O Tribunal Regional Eleitoral de São Paulo (TRE-SP) rejeitou os recursos apresentados por Pablo Marçal e pelo Ministério Público Eleitoral (MPE) contra a decisão que o tornou inelegível por oito anos. Marçal queria concorrer à Presidência da República.
A decisão foi do presidente do TRE-SP, desembargador José Antonio Encinas Manfré, que não aceitou os recursos. Assim, continua valendo a condenação de Marçal a pagar multa de R$ 420 mil e ficar inelegível por oito anos após as eleições de 2024.
- Marçal foi condenado por usar as redes sociais de forma irregular durante a campanha.
- A multa é de R$ 420 mil.
- A inelegibilidade vale por oito anos.
- O Ministério Público também recorreu, mas foi negado.
- A defesa de Marçal alegou falta de provas, mas não convenceu a Justiça.
O caso começou com a campanha de Marçal para prefeito de São Paulo em 2024. Ele foi condenado por usar indevidamente meios de comunicação.
Antes, o TRE-SP tinha descartado acusações de gastos ilegais e abuso de poder econômico, porque não havia provas fortes o suficiente.
Mas manteve a condenação pelo uso irregular das redes sociais.
A sentença determinou que ele fique oito anos sem poder se candidatar, a partir de 2024, e ainda pague R$ 420 mil de multa.
Recurso do Ministério Público
O Ministério Público Eleitoral recorreu ao Tribunal Superior Eleitoral (TSE) para tentar aumentar a pena.

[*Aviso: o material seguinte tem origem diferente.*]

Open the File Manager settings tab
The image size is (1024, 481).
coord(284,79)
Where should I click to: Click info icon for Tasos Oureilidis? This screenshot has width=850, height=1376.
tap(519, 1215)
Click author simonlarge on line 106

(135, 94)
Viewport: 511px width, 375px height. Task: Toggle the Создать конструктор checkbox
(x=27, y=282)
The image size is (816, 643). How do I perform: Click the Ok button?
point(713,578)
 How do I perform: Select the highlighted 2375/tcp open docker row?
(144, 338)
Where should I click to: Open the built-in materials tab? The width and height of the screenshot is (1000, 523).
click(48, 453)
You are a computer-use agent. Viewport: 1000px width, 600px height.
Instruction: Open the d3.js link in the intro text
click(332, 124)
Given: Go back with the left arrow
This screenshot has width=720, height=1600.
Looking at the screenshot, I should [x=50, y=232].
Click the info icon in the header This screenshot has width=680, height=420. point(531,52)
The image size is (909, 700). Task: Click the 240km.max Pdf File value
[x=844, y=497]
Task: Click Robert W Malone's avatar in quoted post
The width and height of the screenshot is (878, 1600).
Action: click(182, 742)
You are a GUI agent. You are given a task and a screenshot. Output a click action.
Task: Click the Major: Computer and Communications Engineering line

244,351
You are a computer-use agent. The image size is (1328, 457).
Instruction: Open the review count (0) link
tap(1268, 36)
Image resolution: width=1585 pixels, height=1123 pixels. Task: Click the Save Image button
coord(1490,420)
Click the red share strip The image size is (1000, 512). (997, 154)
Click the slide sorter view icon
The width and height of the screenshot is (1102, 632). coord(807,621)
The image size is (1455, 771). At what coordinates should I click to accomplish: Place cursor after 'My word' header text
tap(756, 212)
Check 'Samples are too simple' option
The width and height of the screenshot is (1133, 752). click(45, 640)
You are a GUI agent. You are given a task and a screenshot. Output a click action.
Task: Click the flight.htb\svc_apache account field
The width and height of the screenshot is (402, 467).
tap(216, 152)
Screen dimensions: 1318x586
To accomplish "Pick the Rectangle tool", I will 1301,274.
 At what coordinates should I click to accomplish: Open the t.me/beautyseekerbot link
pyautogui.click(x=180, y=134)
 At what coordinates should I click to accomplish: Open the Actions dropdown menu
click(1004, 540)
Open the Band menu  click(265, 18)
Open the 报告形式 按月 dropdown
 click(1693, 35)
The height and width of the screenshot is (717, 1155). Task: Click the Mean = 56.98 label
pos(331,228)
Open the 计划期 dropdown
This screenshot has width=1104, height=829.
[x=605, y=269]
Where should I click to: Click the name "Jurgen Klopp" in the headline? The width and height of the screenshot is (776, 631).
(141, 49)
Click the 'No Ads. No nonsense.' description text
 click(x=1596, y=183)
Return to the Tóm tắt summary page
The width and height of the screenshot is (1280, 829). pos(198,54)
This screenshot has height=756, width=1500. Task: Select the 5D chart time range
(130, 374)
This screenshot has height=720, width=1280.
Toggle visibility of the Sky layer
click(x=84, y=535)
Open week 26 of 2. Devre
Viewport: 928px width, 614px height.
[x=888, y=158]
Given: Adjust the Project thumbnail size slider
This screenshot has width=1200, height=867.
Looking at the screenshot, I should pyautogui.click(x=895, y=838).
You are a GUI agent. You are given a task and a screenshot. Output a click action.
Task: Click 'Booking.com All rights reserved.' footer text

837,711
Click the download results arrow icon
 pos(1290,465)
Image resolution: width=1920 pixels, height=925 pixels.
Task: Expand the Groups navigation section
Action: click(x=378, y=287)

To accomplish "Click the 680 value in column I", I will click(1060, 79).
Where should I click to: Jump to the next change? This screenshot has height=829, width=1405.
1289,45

Eles dizem que Marçal montou um esquema para pagar pessoas que faziam vídeos apoiando sua campanha.
Para o órgão, isso seria abuso de poder econômico e gastos ilegais na campanha.
O MPE também disse que não precisaria provar cada pagamento para comprovar o abuso, por causa do esquema montado.
Defesa de Marçal
A defesa de Marçal também recorreu, pedindo para anular a inelegibilidade e a condenação.
Eles alegam que a condenação foi baseada em suposições, sem provas concretas de que Marçal pagou alguém.
Eles também reclamaram que o tribunal não aceitou produzir algumas provas, como dados de redes sociais e bancários.
Por que os recursos foram barrados
O presidente do TRE aplicou regras do processo legal para negar os recursos.
Para o recurso do MPE, ele disse que não poderia reexaminar as provas, o que é proibido nesse tipo de recurso.
O mesmo valeu para o recurso de Marçal: não se pode reavaliar as provas já analisadas.
E o recurso da defesa também esbarrou em outra regra, que exige que a contestação seja específica.